> _What this task involves_
Exactly reproduce each record listed below.

[[ Source material, beginning ]]

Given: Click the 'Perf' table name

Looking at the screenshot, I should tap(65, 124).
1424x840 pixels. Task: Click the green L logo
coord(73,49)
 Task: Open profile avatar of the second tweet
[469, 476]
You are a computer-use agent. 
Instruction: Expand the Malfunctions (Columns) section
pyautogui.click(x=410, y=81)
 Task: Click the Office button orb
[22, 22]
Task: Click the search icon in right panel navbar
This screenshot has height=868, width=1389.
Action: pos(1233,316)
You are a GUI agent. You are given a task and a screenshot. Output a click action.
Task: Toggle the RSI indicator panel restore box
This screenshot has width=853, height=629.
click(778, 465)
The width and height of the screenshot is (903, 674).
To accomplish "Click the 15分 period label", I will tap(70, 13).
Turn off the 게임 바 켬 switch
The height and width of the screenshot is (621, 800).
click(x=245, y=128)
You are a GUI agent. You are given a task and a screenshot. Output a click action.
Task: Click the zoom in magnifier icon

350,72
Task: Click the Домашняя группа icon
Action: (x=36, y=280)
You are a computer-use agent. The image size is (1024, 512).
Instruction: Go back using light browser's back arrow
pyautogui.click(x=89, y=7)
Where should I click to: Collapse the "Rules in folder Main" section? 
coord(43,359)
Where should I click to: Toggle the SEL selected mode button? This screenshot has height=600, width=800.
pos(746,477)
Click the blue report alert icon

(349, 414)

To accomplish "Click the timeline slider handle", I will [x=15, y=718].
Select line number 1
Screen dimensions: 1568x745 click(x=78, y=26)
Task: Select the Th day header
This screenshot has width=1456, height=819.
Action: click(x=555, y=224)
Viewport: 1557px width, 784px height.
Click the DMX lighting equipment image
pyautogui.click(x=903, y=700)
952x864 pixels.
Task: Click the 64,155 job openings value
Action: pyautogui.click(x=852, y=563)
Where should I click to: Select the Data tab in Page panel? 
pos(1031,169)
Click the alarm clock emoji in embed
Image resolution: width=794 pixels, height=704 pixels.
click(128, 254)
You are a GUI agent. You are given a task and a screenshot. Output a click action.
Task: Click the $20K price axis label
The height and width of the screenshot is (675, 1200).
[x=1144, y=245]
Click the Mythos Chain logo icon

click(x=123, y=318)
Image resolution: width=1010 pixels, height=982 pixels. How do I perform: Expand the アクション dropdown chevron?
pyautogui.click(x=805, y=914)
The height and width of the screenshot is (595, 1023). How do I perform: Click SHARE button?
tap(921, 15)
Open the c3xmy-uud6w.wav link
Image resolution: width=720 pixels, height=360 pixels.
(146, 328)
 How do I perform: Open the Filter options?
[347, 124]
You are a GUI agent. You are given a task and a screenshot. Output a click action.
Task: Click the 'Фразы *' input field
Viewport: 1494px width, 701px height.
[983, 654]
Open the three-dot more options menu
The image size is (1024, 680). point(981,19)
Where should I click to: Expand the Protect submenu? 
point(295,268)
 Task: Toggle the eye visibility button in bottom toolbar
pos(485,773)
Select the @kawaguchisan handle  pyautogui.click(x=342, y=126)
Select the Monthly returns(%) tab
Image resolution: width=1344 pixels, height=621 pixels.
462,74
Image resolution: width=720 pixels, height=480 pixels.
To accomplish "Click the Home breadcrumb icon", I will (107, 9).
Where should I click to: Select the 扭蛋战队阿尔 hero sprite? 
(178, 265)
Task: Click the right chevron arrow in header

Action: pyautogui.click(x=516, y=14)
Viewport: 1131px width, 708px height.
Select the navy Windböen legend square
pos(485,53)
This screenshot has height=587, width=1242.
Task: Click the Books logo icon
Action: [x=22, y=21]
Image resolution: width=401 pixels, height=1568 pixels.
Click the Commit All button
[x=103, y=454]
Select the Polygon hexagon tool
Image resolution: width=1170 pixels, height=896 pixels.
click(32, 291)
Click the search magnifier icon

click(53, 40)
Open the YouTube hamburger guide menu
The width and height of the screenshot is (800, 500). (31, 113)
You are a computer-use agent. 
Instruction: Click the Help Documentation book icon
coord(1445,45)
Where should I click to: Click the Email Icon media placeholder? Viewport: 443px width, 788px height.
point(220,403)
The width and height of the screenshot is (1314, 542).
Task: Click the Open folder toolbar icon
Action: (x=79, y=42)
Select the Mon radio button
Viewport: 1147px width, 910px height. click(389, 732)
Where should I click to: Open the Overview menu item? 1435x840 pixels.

[[ Source material, end ]]

> _Solution to this task_
Given: Click the 'Perf' table name

Looking at the screenshot, I should tap(65, 124).
1424x840 pixels. Task: Click the green L logo
coord(73,49)
 Task: Open profile avatar of the second tweet
[469, 476]
You are a computer-use agent. 
Instruction: Expand the Malfunctions (Columns) section
pyautogui.click(x=410, y=81)
 Task: Click the Office button orb
[22, 22]
Task: Click the search icon in right panel navbar
This screenshot has height=868, width=1389.
Action: pos(1233,316)
You are a GUI agent. You are given a task and a screenshot. Output a click action.
Task: Toggle the RSI indicator panel restore box
This screenshot has width=853, height=629.
click(778, 465)
The width and height of the screenshot is (903, 674).
To accomplish "Click the 15分 period label", I will tap(70, 13).
Turn off the 게임 바 켬 switch
The height and width of the screenshot is (621, 800).
click(x=245, y=128)
You are a GUI agent. You are given a task and a screenshot. Output a click action.
Task: Click the zoom in magnifier icon

350,72
Task: Click the Домашняя группа icon
Action: (x=36, y=280)
You are a computer-use agent. The image size is (1024, 512).
Instruction: Go back using light browser's back arrow
pyautogui.click(x=89, y=7)
Where should I click to: Collapse the "Rules in folder Main" section? 
coord(43,359)
Where should I click to: Toggle the SEL selected mode button? This screenshot has height=600, width=800.
pos(746,477)
Click the blue report alert icon

(349, 414)

To accomplish "Click the timeline slider handle", I will [x=15, y=718].
Select line number 1
Screen dimensions: 1568x745 click(x=78, y=26)
Task: Select the Th day header
This screenshot has width=1456, height=819.
Action: click(x=555, y=224)
Viewport: 1557px width, 784px height.
Click the DMX lighting equipment image
pyautogui.click(x=903, y=700)
952x864 pixels.
Task: Click the 64,155 job openings value
Action: pyautogui.click(x=852, y=563)
Where should I click to: Select the Data tab in Page panel? 
pos(1031,169)
Click the alarm clock emoji in embed
Image resolution: width=794 pixels, height=704 pixels.
click(128, 254)
You are a GUI agent. You are given a task and a screenshot. Output a click action.
Task: Click the $20K price axis label
The height and width of the screenshot is (675, 1200).
[x=1144, y=245]
Click the Mythos Chain logo icon

click(x=123, y=318)
Image resolution: width=1010 pixels, height=982 pixels. How do I perform: Expand the アクション dropdown chevron?
pyautogui.click(x=805, y=914)
The height and width of the screenshot is (595, 1023). How do I perform: Click SHARE button?
tap(921, 15)
Open the c3xmy-uud6w.wav link
Image resolution: width=720 pixels, height=360 pixels.
(146, 328)
 How do I perform: Open the Filter options?
[347, 124]
You are a GUI agent. You are given a task and a screenshot. Output a click action.
Task: Click the 'Фразы *' input field
Viewport: 1494px width, 701px height.
[983, 654]
Open the three-dot more options menu
The image size is (1024, 680). point(981,19)
Where should I click to: Expand the Protect submenu? 
point(295,268)
 Task: Toggle the eye visibility button in bottom toolbar
pos(485,773)
Select the @kawaguchisan handle  pyautogui.click(x=342, y=126)
Select the Monthly returns(%) tab
Image resolution: width=1344 pixels, height=621 pixels.
462,74
Image resolution: width=720 pixels, height=480 pixels.
To accomplish "Click the Home breadcrumb icon", I will (107, 9).
Where should I click to: Select the 扭蛋战队阿尔 hero sprite? 
(178, 265)
Task: Click the right chevron arrow in header

Action: pyautogui.click(x=516, y=14)
Viewport: 1131px width, 708px height.
Select the navy Windböen legend square
pos(485,53)
This screenshot has height=587, width=1242.
Task: Click the Books logo icon
Action: [x=22, y=21]
Image resolution: width=401 pixels, height=1568 pixels.
Click the Commit All button
[x=103, y=454]
Select the Polygon hexagon tool
Image resolution: width=1170 pixels, height=896 pixels.
click(32, 291)
Click the search magnifier icon

click(53, 40)
Open the YouTube hamburger guide menu
The width and height of the screenshot is (800, 500). (31, 113)
You are a computer-use agent. 
Instruction: Click the Help Documentation book icon
coord(1445,45)
Where should I click to: Click the Email Icon media placeholder? Viewport: 443px width, 788px height.
point(220,403)
The width and height of the screenshot is (1314, 542).
Task: Click the Open folder toolbar icon
Action: (x=79, y=42)
Select the Mon radio button
Viewport: 1147px width, 910px height. click(389, 732)
Where should I click to: Open the Overview menu item? 1435x840 pixels.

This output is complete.